When Arizona filling their head coaching job by hiring Indianapolis Colts offensive coordinator and likely coach of the year Bruce Arians, shortly after Jacksonville hired Gus Bradley, the coaching carousel was complete. Seven of the new hires were first time NFL head coaches. None of them were African-American candidates. In addition, with only the Jets GM opening remaining after the Lombardi hire, none of the GM/front office decision maker openings has gone to an African-American candidate.
Individually, you cannot criticize any particular hire, and teams are free to make decisions for their own organization. Lovie Smith was available after a 10-6 season in Chicago. The hottest African-American candidate was Ray Horton, the Arizona defensive coordinator, but that franchise chose not to retain and promote him though he had a stellar year coordinating that side of the ball.
Collectively, the issue appears to be something that Mike Silver talked about a month ago, the stunning dearth of candidates on the offensive side of the ball.
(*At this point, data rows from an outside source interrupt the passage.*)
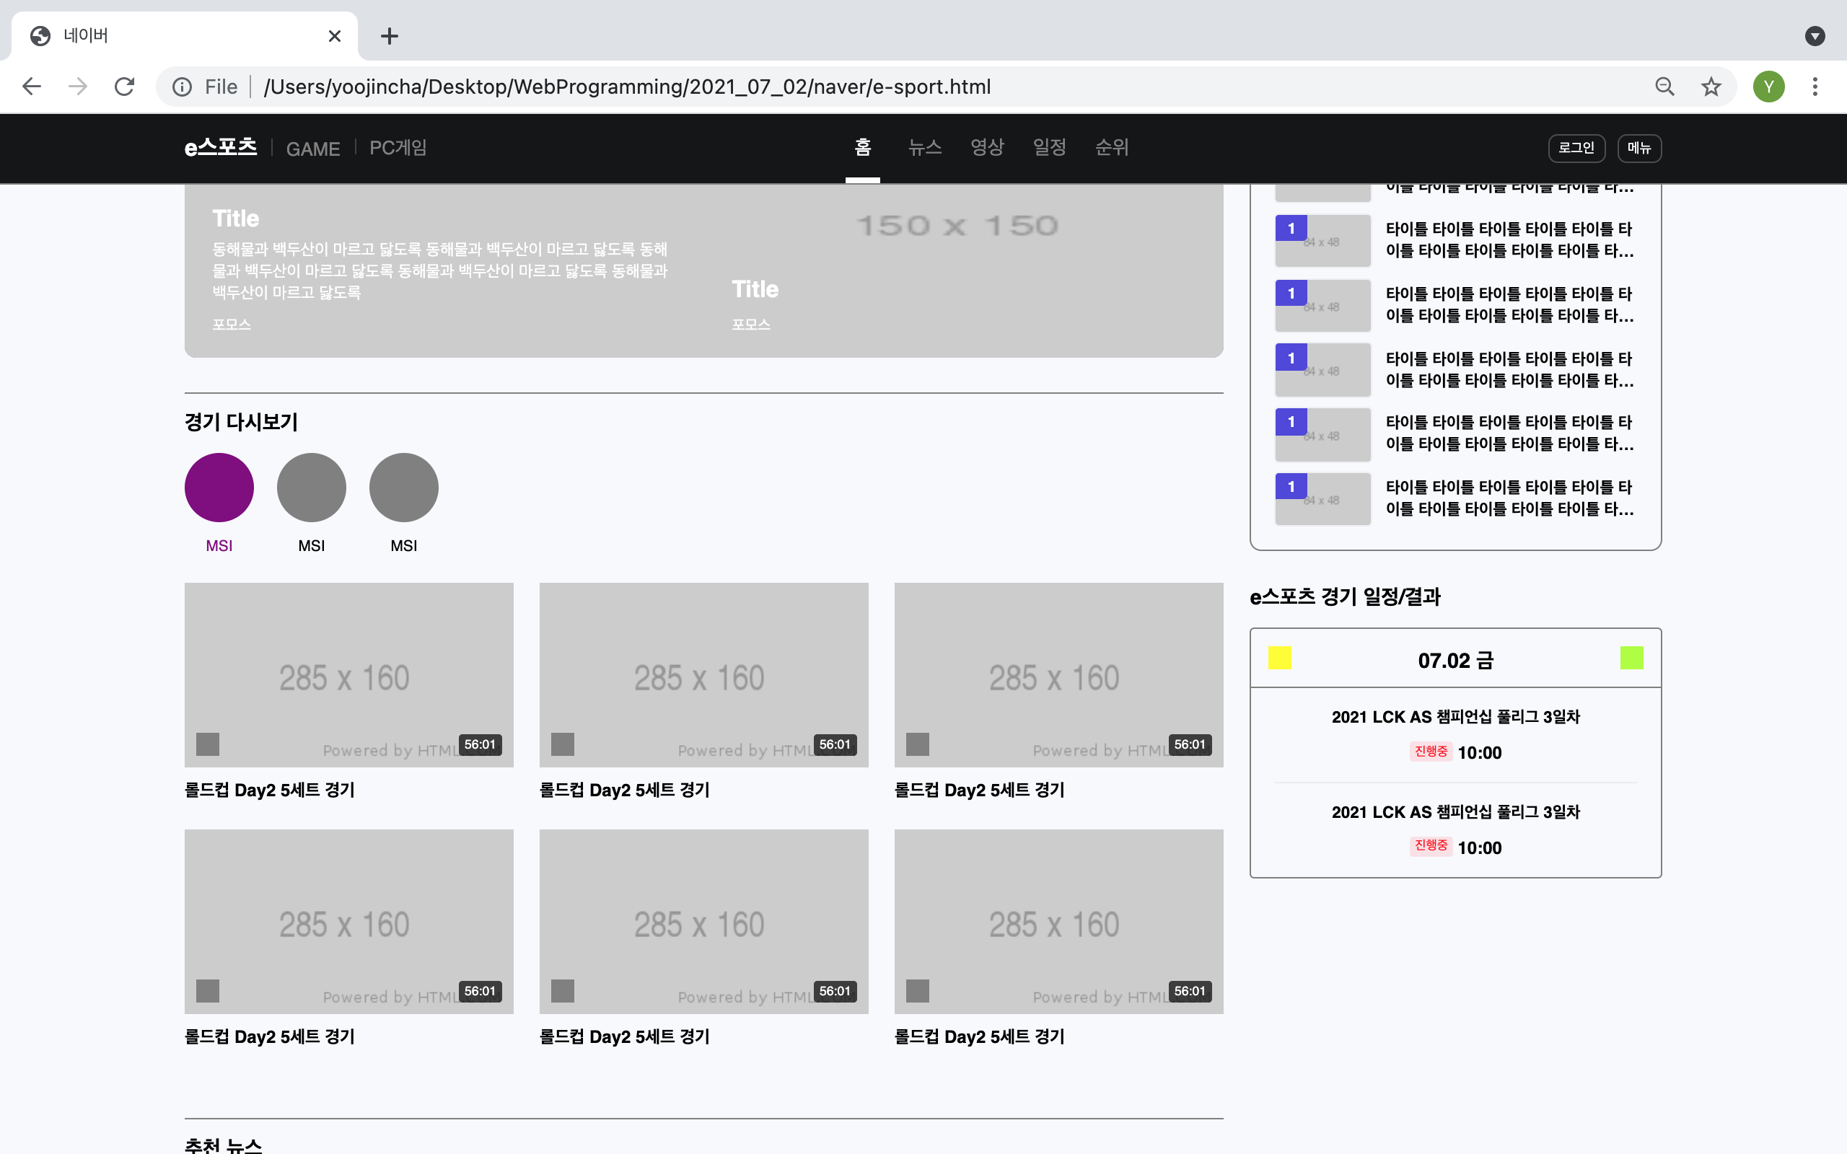Reload the page with refresh icon

(x=124, y=86)
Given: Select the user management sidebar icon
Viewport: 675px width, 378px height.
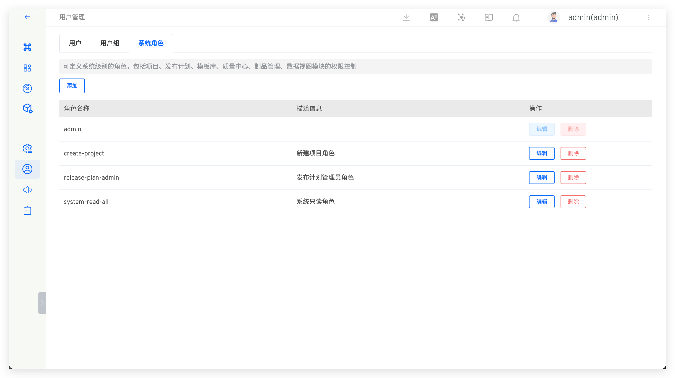Looking at the screenshot, I should 27,169.
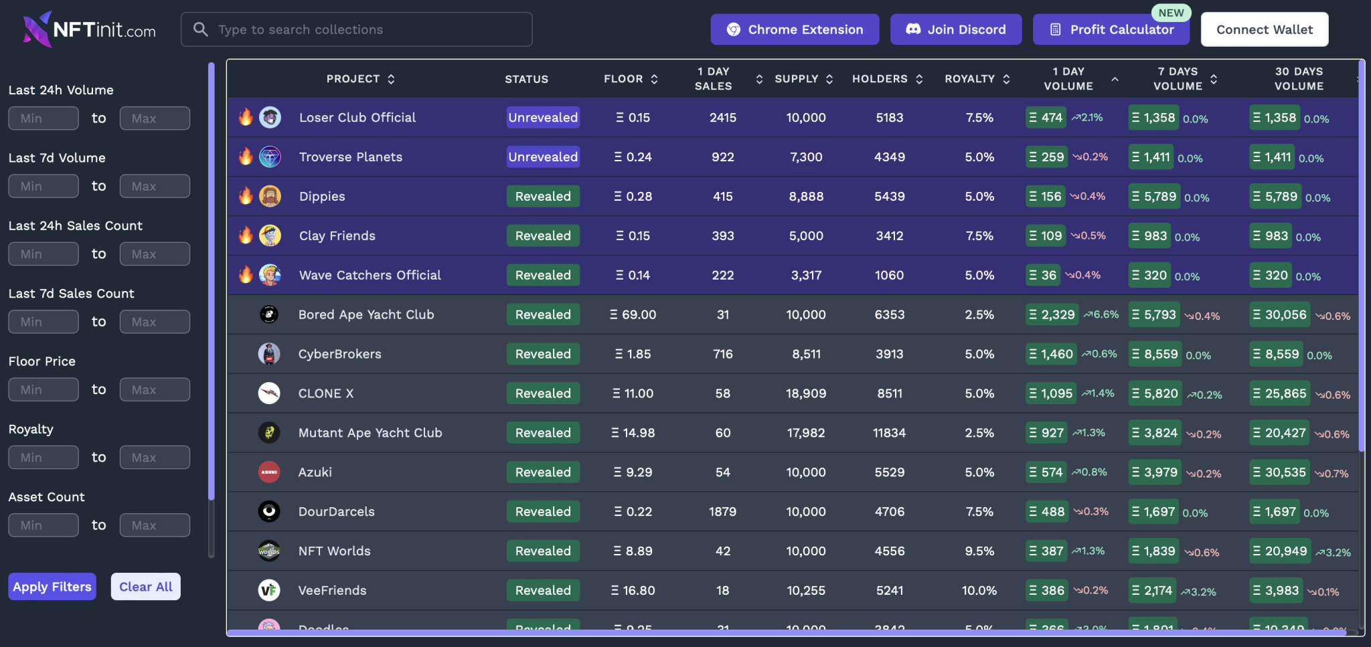Click the CLONE X collection avatar
Viewport: 1371px width, 647px height.
click(269, 393)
Jim Caldwell is the only African-American coach calling offensive plays in the NFL, and that is after Cam Cameron was fired. The best candidates on the offensive side of the ball may be in college, where David Shaw and Kevin Sumlin come from offensive backgrounds and are presiding over top ten programs this year. The NFL, meanwhile, is doing a poor job within its ranks of identifying African-American offensive candidates to move up the ranks. College football has not exactly been the beacon for hope when it comes to racial progressiveness in the coaching ranks, but those numbers have shot up in the last five years. Even with the Rooney Rule in place, colleges may have now overtaken the NFL, and it is all because of the offense. Seven of the eight teams opted for coaches with offensive backgrounds this year, with Jacksonville hiring the coordinator for the team ranked #1 in points allowed as the only exception.